Now I'd like to underscore a point and not mimic the Chicken Little mantra initially followed by the DNR. Even though CWD is much more extensively found in Wisconsin than initially thought: 1) It affects only a small minority of the deer, 2) A Positive CWD report usually is only a precursor to the clinical disease (a parallel might be that a positive HIV can signal that AIDS may follow. . . but some, like Magic Johnson, do not progress to AIDS itself), 3) There has been no documented case - world wide - of anyone getting seriously ill from consuming CWD infected venison, 4) According to what is known about where in the body CWD prions are found, a properly dressed out deer that happened to have CWD would have essentially zero chance to including a CWD prion within the venison saved for consumption, and 5) Contrary to Chicken Little pronouncements - by those with other interests to promote - CWD spreads at a glacial pace and has no record of wiping out or massively infecting even a tiny region of wild deer population.
Bottom Line: CWD should not be ignored; it is an element to be considered in the management of deer and in advising deer hunters. But folks the wolf is not at the door; the sky is not falling. There is time for an intelligent, informed, and scientifically current response to the situation.
Actually a much more relevant and important use of the money that has been poured into CWD abatement is research like Prusiner's - whose primary focus is on the only known prion disease to affect humans - Creutzfeldt-Jakob disease. CJD has killed humans; CWD has not. And while CJD is a very rare disease, research in this area may uncover clues to a much more prevalent human disease - Alsheimers.

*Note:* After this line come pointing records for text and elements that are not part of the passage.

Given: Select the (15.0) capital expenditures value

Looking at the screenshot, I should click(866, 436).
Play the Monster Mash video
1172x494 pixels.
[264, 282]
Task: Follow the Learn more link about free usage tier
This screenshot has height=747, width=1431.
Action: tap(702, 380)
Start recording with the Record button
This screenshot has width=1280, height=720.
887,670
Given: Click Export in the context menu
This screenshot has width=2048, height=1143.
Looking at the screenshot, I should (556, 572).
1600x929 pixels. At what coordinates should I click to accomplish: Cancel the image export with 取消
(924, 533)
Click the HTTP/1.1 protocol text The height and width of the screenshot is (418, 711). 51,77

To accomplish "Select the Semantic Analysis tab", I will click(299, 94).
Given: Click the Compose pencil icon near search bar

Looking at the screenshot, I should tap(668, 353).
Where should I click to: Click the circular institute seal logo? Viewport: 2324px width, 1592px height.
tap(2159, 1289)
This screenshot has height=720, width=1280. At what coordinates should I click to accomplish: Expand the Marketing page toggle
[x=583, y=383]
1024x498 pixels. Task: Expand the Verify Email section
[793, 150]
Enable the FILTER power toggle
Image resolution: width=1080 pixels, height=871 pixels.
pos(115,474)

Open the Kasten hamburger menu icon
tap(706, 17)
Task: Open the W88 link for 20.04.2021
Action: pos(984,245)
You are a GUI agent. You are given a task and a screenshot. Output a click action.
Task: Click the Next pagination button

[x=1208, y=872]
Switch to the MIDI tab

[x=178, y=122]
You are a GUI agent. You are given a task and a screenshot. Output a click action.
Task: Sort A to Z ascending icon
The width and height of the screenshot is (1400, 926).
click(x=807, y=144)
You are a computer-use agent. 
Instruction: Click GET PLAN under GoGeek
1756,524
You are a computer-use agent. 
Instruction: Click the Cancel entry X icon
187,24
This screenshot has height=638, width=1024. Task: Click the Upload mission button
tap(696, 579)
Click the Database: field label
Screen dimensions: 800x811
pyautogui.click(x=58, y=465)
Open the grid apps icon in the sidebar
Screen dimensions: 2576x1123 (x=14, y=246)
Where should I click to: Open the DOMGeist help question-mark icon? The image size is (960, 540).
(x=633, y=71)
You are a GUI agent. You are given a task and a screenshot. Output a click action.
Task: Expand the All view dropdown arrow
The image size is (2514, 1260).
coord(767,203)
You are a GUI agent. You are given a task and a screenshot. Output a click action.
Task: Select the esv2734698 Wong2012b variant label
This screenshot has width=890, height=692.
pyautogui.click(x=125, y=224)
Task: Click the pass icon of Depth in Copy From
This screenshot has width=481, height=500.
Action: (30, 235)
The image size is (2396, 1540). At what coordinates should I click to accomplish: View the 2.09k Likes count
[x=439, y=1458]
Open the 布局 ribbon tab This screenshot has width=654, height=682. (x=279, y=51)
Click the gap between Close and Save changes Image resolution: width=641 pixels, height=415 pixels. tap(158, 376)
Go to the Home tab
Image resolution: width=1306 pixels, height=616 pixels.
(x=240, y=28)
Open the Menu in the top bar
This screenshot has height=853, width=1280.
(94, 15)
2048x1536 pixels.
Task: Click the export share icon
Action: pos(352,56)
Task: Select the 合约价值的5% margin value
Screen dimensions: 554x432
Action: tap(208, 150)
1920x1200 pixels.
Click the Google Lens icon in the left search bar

Even the Wisconsin, DNR has bigger fish under their responsibilities for Deer and Deer Hunting than futzing around with trying to eradicate CWD. In at least one third of the state, the deer population is out of control - causing millions of dollars of loss due to crop damage, forest degradation, deer-vehicle damage, and loss of life due to deer collisions. Additionally across the entire state, the sport of deer hunting is declining - removing our major tool for keeping the deer herd in check. For the past four years the agency has had its eye on the hole instead of the donut. Perhaps this will change.